The names of dozens of suspected fraudsters and tax evaders have cropped up in a stash of stolen Swiss bank data recently passed to Revenue & Customs, according to people familiar with the situation.

Accounts of about 3,000 British residents will be prised open using the cache of data allegedly stolen by an ex-employee of HSBC’s Swiss private bank.

A sample analysis suggests that as many as a fifth of the account holders have previously aroused the suspicions of tax inspectors for evasion or other offences including “missing trader” value-added-tax fraud, a multi-billion cross-border scam.

The possibility that a significant proportion of the recorded bank balances, which run into many hundreds of millions of pounds, are untaxed has raised hopes that investigations will yield a substantial windfall for the Treasury. Probes into a number of account holders are likely to be launched shortly.

HSBC acquired its Swiss private banking interests with the 1999 acquisition of the Republic banking group built up by Edmond Safra, the Syrian-born financier. It said this week: “HSBC does not condone tax evasion.”

The leak affecting 15,000 clients from around the world is one of a spate of data thefts that has rocked the world of private banking and put the long-standing Swiss tradition of banking secrecy under intense strain. This week, German prosecutors raided Credit Suisse offices in the latest stage of an investigation based on discs allegedly stolen from banks and offered to the authorities.

Tensions over the use of stolen data by foreign authorities to pursue tax evaders are running high in Switzerland, although governments have signalled that they obtained the HSBC data through legal means and without paying for it.

The list was allegedly stolen in 2006 and 2007 by Herve Falciani, a former IT employee who worked at HSBC’s offices in Geneva. The data fell into the hands of the French authorities last year when they searched his home in the South of France at the request of Swiss prosecutors after he absconded from Switzerland.

France has since passed it onto other governments, including Spain and the UK, following requests made under the terms of their double tax treaties. It is reported that Mr Falciani denies breaking any laws.

French officials passed the list to the UK’s Revenue & Customs about five weeks ago, after a delay caused by an unsuccessful application to the French courts by HSBC for a review of the law regarding information transfer.
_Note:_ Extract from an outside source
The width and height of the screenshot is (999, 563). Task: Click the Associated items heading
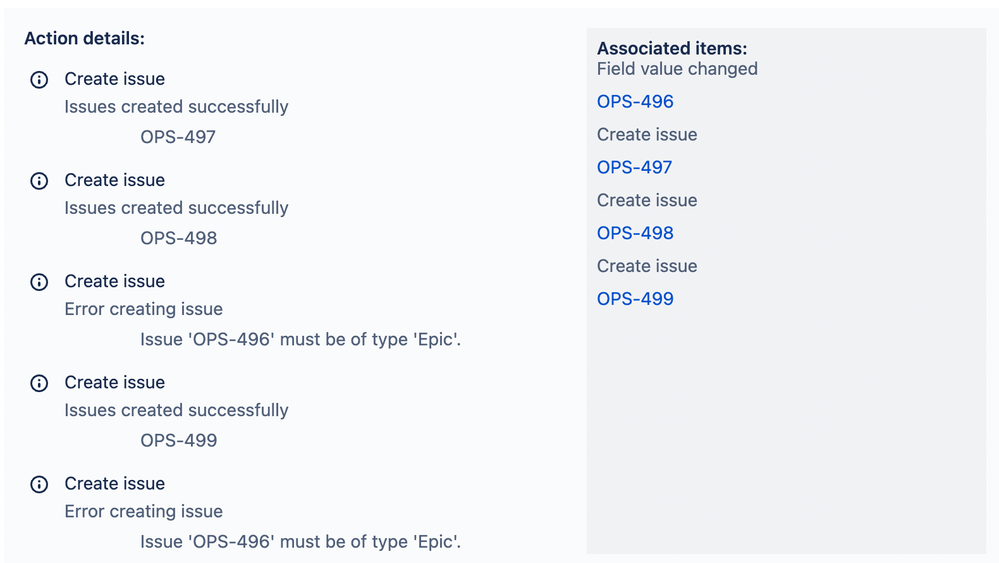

HSBC said: “We are doing all we can to protect the interests and confidentiality of our clients.”

The data in the hands of British authorities concerns accounts that are three to five years old. It lists a total of about 6,300 names but about half were advisers, family members or those with powers of attorney.

The data also contains names, addresses, details of advisers, transactions, account balances and information about the source of the funds, along with details of structures involving other jurisdictions such as the British Virgin and Cayman Islands. A sampling exercise involving about 200 accounts revealed that nearly 40 account ­holders had already come under scrutiny from tax inspectors.

The depth of information on transactions could put a spotlight on some wealthy foreigners living in Britain, even though they are entitled to have undeclared foreign accounts. Inspectors will be able to check whether the tax rules for “non-domiciled” residents transferring money in Britain have been met.